How much oil?
Froomkin has been doing some of the best reporting on the gulf. He finds people who are trying to get to the crux of the matter, totally different from the spin echo machine in the press. A good sample:
But more than anything, she said, what scientists need to know is precisely how much oil and gas has leaked. Neither BP nor the Obama administration have been forthcoming on that front. Joye wrote:Clearly, the administration has been happy to let BP run the narrative, and use their chumps in the Coast Guard and NOAA to back BP up as best they can. This has been going on now for close to two months, and nothing has changed. No one asks why doesn't the government try to get independent verification of the size of the leak Why are we still totally dependent on BP cameras?
It is virtually impossible to understand or quantify the ecological consequences of the BP blowout on the Gulf of Mexico ecosystem without knowing how much oil and gas has leaked from the wellhead. These numbers need to be estimated and corroborated independently based on available observational data.

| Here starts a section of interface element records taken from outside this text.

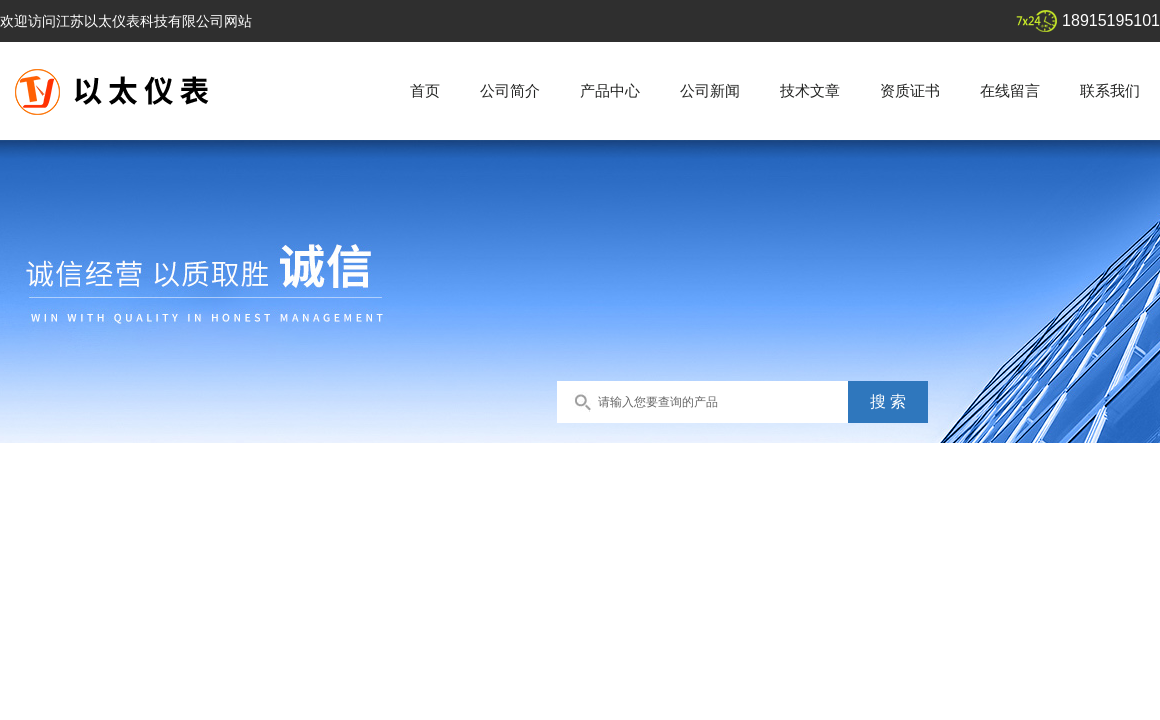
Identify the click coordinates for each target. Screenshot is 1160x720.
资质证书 (910, 90)
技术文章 (810, 90)
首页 (425, 90)
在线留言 (1010, 90)
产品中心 (610, 90)
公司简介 (510, 90)
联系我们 (1110, 90)
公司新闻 (710, 90)
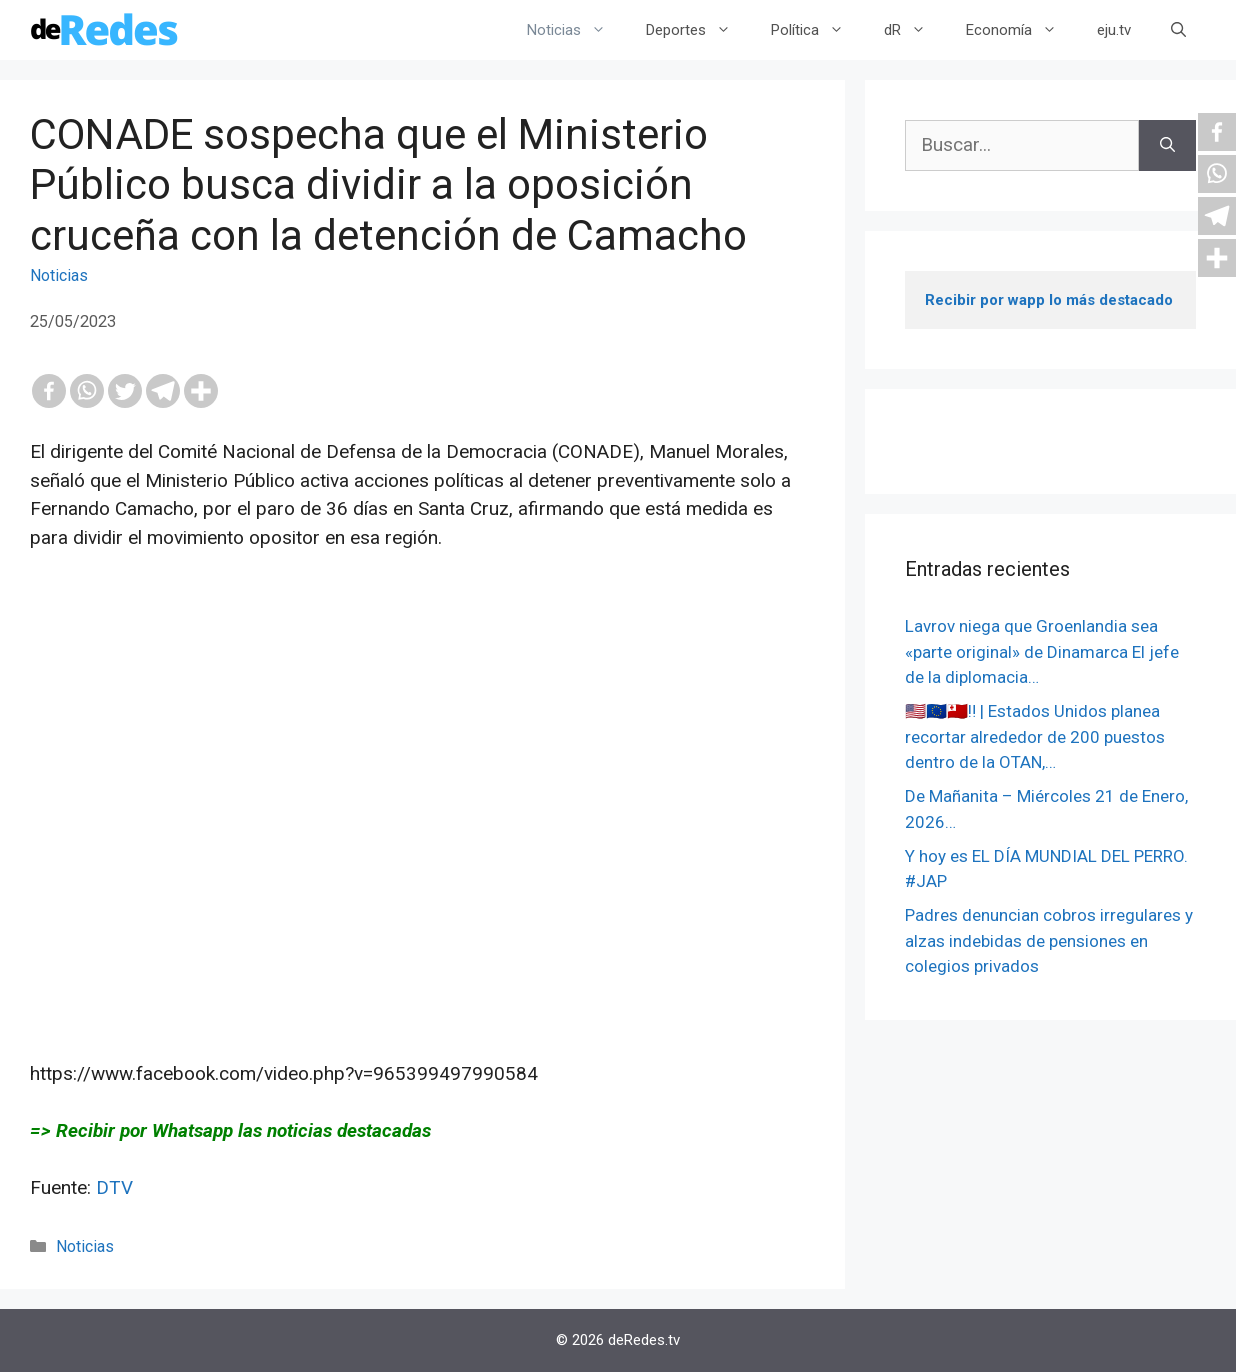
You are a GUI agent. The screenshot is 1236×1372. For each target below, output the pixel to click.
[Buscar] (1167, 145)
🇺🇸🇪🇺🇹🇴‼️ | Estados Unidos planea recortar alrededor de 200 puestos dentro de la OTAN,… (1035, 736)
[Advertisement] (422, 835)
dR (915, 30)
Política (817, 30)
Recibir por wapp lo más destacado (1049, 300)
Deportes (698, 30)
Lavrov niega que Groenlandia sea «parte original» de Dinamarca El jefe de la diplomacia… (1042, 651)
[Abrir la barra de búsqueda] (1178, 30)
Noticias (576, 30)
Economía (1021, 30)
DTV (114, 1187)
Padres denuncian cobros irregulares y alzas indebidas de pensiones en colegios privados (1049, 940)
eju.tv (1114, 30)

Unfortunately, the leak rate was not quantified robustly during the first month of the spill (at least that information has not been made publically available). Unless we know how much oil is leaking from the wellhead, we cannot gauge the full extent of the ecological consequences in deepwater or surface water environments. For example, how much deepwater water column oxygen consumption will be fueled by this influx of oil and gas? Which water column microbial communities will be stimulated by oil and gas? What is the time scale of this response? How will surface water microbial communities respond to surface oil and gas inputs? Potential fishery, marine mammal, and wildlife consequences of the BP blowout cannot be properly predicted until we know the magnitude of the disaster. To put it bluntly, the scientific community is hamstrung until we know precisely how much oil and gas has leaked and is leaking from the wellhead.